**EXERCISE:** Start with the line that holds "Where should I". Please copy it and each remaining line below exactly, leaving pictures out.

**RECORDS FOR THE TASK:**

::::::

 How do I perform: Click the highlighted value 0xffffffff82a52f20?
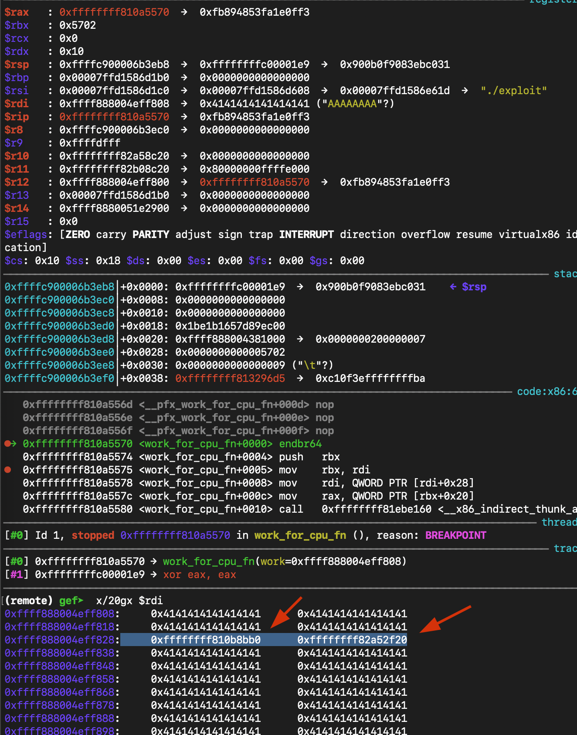[x=352, y=640]
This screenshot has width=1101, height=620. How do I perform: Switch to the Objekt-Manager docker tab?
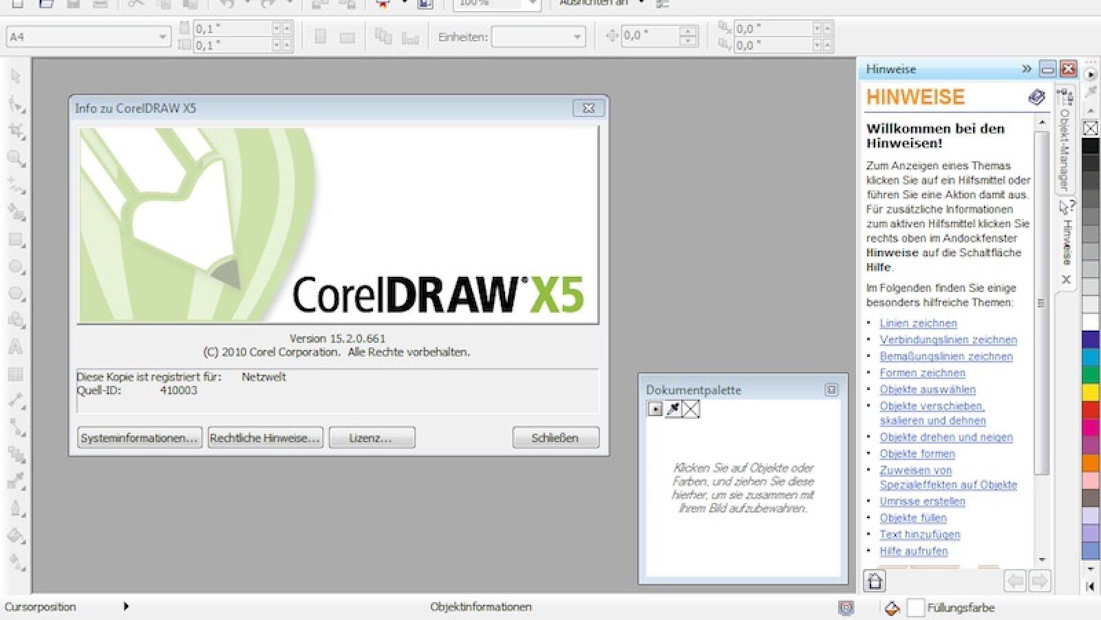pos(1065,141)
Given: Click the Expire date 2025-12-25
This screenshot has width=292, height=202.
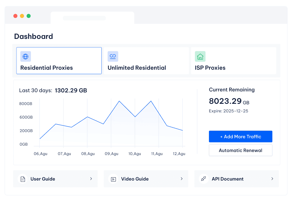Looking at the screenshot, I should pos(228,111).

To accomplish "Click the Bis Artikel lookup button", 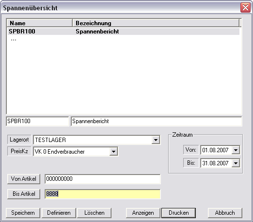I will click(x=24, y=194).
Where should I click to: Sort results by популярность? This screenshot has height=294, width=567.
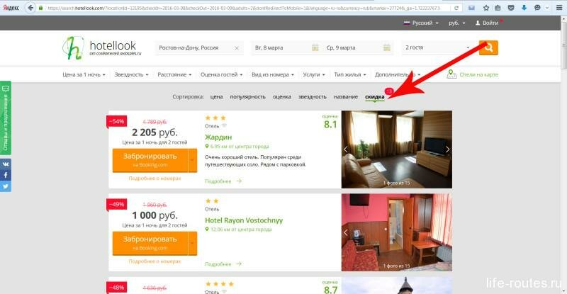(x=248, y=96)
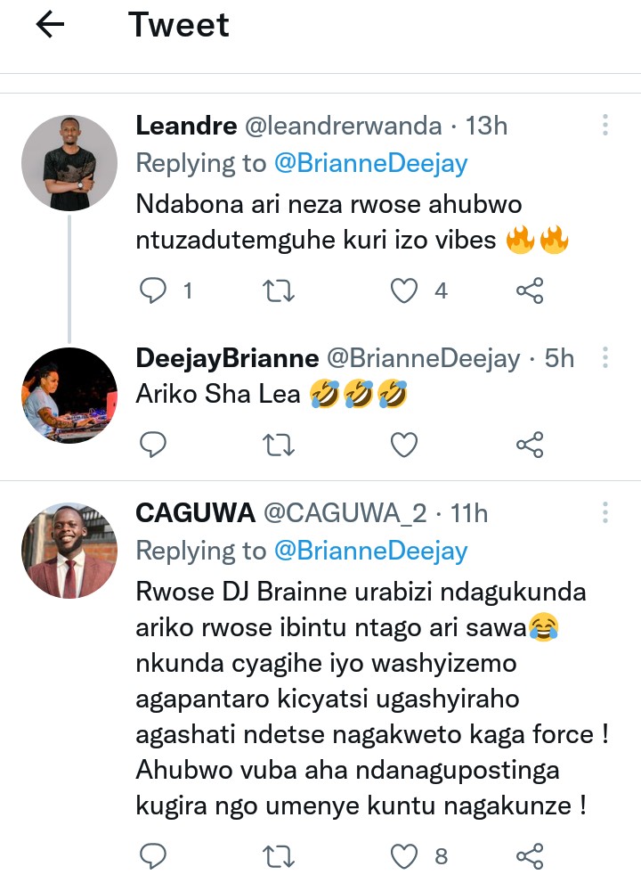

::::::

**COMPLETED EXERCISE:**
Where should I click to: Sort results by популярность? This screenshot has height=294, width=567.
(x=248, y=96)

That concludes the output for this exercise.